▸ **Instruções de trabalho**:
• 1. Diga se cada afirmação concorda com o trecho sobre a produtividade na pós-graduação, respondendo sim ou não e citando literalmente as palavras que decidem. (a) A produtividade se tornou a base de sustentação do modelo avaliativo. (b) A produtividade está relacionada sobretudo à produção técnica. (c) A busca pelo aumento da produtividade atingiu somente os programas, e não os docentes e discentes.
• 2. Responda, por favor, às perguntas abaixo com base no trecho sobre a produtividade na pós-graduação, marcando cada resposta com a mesma letra.
(a) Que lógica introduzida na pós-graduação brasileira resultou numa busca desenfreada pelo aumento da produtividade?
(b) Que referência acompanha a citação final (autor, ano e página)?
(c) Segundo a citação, o quantum básico e necessário serve para conservar os pesquisadores em quê?
• 3. Prossiga com o trecho sobre a produtividade na pós-graduação, começando logo após a última frase dele.

▸ **Trecho selecionado**:
A introdução dessa lógica avaliativa punitiva no campo da pós-graduação brasileira resultou numa espécie de busca desenfreada pelo aumento da produtividade dos programas de pós-graduação e, consequentemente, dos docentes e discentes neles inseridos. Nesse contexto, a categoria produtividade tornou-se a base de sustentação desse modelo avaliativo, estando relacionada geralmente à quantidade de produção intelectual, sobretudo bibliográfica, publicada pelos pesquisadores dentro de uma delimitação temporal e que se tornou um “[...] quantum básico e necessário para conservar os pesquisadores na sua posição estatutária em seu campo científico” (LUZ, 2005, p. 43).

▸ **Itens extraídos**:
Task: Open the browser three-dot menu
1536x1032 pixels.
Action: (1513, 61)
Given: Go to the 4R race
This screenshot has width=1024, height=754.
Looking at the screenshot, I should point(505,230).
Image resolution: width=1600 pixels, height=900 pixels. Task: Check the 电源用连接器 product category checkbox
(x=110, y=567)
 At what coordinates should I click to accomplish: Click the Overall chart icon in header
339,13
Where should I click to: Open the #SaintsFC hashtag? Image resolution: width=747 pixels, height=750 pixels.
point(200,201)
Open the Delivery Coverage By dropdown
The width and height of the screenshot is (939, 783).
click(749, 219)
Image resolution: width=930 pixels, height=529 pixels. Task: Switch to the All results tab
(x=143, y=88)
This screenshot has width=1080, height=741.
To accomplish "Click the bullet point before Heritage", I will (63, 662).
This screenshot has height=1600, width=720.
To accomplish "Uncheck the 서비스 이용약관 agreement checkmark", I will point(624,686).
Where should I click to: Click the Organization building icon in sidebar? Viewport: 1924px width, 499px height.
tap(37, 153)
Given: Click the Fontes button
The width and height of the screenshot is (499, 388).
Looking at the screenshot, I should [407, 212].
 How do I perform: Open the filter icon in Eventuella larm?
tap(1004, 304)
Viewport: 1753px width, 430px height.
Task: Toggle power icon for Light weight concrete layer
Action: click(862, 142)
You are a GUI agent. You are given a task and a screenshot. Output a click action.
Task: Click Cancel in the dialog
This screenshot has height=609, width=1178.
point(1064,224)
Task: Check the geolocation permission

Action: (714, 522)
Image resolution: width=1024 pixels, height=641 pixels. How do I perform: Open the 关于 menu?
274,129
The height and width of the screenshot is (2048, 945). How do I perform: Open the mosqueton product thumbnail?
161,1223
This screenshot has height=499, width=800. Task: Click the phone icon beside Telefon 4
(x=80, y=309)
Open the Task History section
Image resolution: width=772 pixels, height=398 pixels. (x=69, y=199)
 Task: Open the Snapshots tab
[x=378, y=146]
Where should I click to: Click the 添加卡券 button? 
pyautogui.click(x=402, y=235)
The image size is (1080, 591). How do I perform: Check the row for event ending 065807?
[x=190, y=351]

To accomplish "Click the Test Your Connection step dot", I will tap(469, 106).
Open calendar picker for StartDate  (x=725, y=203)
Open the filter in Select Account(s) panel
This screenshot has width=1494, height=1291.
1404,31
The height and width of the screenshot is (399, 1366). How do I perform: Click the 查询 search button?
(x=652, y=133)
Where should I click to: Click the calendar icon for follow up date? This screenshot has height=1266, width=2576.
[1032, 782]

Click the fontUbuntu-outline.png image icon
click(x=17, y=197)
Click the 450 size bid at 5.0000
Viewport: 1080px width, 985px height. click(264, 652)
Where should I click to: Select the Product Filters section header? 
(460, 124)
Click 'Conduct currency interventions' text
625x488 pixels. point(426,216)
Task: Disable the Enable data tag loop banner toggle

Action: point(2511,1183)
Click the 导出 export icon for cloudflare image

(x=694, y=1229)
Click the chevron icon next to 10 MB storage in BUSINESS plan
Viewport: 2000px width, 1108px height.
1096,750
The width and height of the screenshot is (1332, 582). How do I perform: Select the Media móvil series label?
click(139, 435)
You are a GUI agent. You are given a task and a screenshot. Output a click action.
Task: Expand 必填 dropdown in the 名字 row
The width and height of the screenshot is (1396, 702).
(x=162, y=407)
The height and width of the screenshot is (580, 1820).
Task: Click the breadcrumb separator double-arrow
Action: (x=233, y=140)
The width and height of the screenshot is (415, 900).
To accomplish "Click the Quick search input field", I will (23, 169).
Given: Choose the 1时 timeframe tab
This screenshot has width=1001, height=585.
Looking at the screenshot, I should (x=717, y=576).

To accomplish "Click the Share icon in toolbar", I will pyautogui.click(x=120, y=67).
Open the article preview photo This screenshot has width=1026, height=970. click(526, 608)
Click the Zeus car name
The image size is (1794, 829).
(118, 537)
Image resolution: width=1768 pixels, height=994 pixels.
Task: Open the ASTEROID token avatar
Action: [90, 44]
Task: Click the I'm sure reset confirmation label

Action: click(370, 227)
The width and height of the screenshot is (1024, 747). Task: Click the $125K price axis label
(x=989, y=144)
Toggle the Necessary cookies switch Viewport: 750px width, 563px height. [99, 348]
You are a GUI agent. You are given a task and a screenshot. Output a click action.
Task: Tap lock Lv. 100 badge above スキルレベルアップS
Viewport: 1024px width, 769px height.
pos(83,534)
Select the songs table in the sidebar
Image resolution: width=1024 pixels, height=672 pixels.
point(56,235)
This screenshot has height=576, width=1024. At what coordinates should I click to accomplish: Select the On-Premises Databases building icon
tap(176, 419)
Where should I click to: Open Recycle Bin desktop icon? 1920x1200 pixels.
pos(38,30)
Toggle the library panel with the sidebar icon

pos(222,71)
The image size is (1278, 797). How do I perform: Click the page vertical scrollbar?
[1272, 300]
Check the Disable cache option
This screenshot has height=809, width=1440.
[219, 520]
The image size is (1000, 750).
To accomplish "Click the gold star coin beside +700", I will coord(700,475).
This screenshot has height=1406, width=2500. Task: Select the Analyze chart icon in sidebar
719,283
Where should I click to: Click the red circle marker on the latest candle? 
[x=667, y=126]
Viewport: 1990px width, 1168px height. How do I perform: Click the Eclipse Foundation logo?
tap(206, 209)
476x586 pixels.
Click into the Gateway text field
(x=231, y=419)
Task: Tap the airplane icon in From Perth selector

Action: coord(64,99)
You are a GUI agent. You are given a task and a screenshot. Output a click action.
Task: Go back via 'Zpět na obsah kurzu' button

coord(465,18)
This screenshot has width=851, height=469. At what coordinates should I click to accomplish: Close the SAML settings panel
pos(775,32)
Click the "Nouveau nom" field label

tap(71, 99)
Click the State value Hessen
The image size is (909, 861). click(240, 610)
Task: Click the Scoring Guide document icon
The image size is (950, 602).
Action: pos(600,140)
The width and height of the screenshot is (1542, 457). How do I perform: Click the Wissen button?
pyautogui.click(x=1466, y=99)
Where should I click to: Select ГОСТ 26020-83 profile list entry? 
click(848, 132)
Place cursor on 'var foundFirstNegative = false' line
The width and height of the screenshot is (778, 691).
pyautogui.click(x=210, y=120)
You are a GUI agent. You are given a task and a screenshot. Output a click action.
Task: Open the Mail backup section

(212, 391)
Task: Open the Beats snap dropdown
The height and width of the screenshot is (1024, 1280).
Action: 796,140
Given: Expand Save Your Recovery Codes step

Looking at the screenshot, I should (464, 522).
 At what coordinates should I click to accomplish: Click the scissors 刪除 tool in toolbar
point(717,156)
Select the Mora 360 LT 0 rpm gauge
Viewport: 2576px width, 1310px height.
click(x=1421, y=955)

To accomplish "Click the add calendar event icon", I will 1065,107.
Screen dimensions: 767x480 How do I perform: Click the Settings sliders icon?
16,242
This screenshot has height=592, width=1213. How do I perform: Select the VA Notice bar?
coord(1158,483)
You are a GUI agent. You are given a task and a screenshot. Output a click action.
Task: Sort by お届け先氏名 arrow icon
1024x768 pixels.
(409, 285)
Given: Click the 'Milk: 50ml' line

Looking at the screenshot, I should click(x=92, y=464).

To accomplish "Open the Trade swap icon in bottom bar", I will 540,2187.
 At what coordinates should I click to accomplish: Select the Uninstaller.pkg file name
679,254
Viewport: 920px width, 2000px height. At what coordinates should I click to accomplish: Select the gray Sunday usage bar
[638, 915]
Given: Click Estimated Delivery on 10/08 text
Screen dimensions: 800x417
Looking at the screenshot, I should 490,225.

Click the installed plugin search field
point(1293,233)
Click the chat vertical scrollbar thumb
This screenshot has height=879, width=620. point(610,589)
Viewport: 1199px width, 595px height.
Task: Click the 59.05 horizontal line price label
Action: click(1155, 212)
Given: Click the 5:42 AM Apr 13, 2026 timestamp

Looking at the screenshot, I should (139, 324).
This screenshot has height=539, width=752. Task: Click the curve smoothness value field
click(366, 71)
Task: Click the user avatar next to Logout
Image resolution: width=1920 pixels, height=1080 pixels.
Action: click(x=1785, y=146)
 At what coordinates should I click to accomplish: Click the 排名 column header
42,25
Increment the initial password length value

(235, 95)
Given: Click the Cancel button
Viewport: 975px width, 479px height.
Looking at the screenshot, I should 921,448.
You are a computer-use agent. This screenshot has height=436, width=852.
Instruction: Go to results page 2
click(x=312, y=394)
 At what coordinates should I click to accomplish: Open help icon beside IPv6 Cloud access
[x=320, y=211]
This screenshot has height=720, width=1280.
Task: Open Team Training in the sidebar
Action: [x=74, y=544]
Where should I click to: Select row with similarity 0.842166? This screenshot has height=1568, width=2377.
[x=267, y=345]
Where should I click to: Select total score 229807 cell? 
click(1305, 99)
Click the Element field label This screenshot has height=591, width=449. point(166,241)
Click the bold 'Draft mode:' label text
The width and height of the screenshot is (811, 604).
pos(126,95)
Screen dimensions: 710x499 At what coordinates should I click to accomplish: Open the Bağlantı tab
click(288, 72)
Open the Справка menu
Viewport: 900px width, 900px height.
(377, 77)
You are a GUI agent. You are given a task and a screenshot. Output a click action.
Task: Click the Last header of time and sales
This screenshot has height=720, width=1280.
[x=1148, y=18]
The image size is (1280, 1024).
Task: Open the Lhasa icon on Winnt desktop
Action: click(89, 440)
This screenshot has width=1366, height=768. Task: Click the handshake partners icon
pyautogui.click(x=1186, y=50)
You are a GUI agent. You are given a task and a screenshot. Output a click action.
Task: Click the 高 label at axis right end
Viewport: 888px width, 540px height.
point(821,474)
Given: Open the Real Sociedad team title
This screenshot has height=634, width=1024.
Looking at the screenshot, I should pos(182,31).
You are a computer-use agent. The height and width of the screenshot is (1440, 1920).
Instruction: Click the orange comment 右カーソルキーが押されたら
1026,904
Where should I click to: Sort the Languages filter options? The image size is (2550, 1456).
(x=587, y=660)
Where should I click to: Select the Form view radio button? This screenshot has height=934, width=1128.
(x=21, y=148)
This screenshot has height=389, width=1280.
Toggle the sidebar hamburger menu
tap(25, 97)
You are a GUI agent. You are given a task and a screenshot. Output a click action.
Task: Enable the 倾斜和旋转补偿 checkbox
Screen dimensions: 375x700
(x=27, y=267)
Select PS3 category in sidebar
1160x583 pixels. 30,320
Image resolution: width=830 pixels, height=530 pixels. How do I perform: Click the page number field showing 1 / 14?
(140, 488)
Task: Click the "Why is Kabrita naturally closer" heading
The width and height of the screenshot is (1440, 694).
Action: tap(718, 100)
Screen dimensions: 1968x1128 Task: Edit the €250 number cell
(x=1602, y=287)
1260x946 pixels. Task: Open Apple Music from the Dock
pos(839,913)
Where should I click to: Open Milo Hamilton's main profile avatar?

▸ **Resultados por tarefa**:
• 1.
(a) Sim: "a categoria produtividade tornou-se a base de sustentação desse modelo avaliativo".
(b) Não: "sobretudo bibliográfica".
(c) Não: "dos programas de pós-graduação e, consequentemente, dos docentes e discentes neles inseridos".

• 2.
(a) Uma lógica avaliativa punitiva.
(b) LUZ, 2005, p. 43.
(c) Na sua posição estatutária em seu campo científico.

• 3.
De acordo com Waters (2006), a inserção de uma cultura avaliativa pautada na quantidade de publicações científicas em detrimento de sua qualidade tem comprometido o eclipse da erudição, isto é, o surgimento de publicações criativas e inovadoras tão necessárias aos processos de construção e difusão de novos conhecimentos científicos. Resgatando-se a metáfora apresentada por Luz (2005) em artigo intitulado “Prometeu acorrentado: análise sociológica da categoria produtividade e as condições atuais da vida acadêmica” pode-se inferir que o comprometimento do eclipse da erudição pode estar associado à forte atuação dos deuses do Olimpo estatal que, assim como o abutre mítico, mantém significativo controle sobre as atividades do Prometeu da ciência (os docentes vinculados às atuais estruturas universitárias), “[...] mordendo-lhe continuamente o fígado, através da exigência dos constantes relatórios parciais e finais, das avaliações periódicas em espaços de tempo cada vez mais curtos” (LUZ, 2005, p. 44).

Assim, a metáfora descrita por Luz (2005) sinaliza para um cenário no qual o pesquisador tem sido avaliado pela quantidade de produtos que é capaz de extrair a partir dos seus projetos de pesquisas, ou seja, quanto maior a quantidade de publicações científicas a ser explorada, maior sua produtividade no campo científico. Nesse sentido, pode-se afirmar que uma das principais consequências desse modelo avaliativo, pautado na regulação e controle, foi o surgimento de um fenômeno mundialmente conhecido como produtivismo acadêmico.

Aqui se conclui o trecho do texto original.